Posted by Howard Silcock on 12 February 2010

My original idea for this blog was to include some material that I’d already published elsewhere on the web, so it would be collected in one place. However, I now realise that that’s not always going to work, simply because of the limitations of the blogging software. Some of my web-based material makes use of JavaScript, which is simply not allowed by WordPress.

One example is the Technical Editor’s Blacklist, which I developed a few years ago from joint work carried out with Barbara Jones and Diana Muzrimas. Both Barbara and I still refer to this for our own work and I’ve also mentioned it to others and got useful feedback and suggestions. I haven’t done much to maintain it recently, but I still stand by its recommendations and hope it may be useful to others. It uses a tabbed interface that relies heavily on JavaScript.
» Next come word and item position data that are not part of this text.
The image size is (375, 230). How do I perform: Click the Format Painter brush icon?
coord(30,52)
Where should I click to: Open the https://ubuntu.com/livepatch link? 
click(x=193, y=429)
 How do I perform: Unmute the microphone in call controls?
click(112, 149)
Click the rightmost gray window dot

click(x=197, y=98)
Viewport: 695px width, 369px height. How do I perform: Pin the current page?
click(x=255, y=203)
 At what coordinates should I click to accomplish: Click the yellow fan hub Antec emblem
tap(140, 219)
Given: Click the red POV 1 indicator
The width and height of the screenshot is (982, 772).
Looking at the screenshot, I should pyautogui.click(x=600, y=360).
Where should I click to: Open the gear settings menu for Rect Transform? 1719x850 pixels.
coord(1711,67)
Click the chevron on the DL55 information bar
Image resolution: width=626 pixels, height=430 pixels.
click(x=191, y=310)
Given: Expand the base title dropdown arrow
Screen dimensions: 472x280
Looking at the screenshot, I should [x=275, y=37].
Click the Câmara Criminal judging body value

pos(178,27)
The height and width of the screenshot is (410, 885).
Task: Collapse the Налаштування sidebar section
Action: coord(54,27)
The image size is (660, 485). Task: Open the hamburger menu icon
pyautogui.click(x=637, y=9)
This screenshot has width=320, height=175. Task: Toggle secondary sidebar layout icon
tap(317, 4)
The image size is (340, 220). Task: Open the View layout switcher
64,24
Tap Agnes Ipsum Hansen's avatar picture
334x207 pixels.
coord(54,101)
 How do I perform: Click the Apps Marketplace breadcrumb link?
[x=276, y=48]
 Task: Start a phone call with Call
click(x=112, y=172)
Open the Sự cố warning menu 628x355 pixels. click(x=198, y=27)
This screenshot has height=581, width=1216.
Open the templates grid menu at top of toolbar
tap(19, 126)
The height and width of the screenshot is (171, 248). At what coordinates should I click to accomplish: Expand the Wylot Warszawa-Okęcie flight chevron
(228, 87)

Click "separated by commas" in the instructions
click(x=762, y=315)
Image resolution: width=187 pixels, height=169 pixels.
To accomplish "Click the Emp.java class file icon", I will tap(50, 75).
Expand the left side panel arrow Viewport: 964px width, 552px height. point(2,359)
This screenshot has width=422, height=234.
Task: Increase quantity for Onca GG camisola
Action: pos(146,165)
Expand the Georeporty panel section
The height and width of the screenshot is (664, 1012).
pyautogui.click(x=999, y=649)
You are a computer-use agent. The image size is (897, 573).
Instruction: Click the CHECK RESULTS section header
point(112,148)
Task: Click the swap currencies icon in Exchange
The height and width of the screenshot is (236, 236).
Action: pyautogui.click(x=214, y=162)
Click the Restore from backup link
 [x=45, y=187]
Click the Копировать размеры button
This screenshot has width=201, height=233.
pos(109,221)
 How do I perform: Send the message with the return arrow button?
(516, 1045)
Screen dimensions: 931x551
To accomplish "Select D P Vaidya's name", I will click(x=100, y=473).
Have a look—and let me know if you have any suggestions for improving it.

Posted in Editing, Technical writing | Leave a Comment »


Posted by Howard Silcock on 11 February 2010

Thank you for visiting my blog.

My hope for this blog is that, if you have an interest in some aspect of technical writing, there’s at least a chance that you’ll find something here that may be of interest—either some insight into the day-to-day concerns of a technical writer, or some useful reference information, or who knows what else. I aim to avoid simply giving you my opinions or a blow-by-blow account of my daily dramas and instead to provide at least something to think about. Another reason for creating this blog was well summed up by another Australian tech writer and blogger Rhonda Bracey: to prop up a dodgy memory! I have been thinking of a number of pieces of information that might go down well here and also serve that purpose.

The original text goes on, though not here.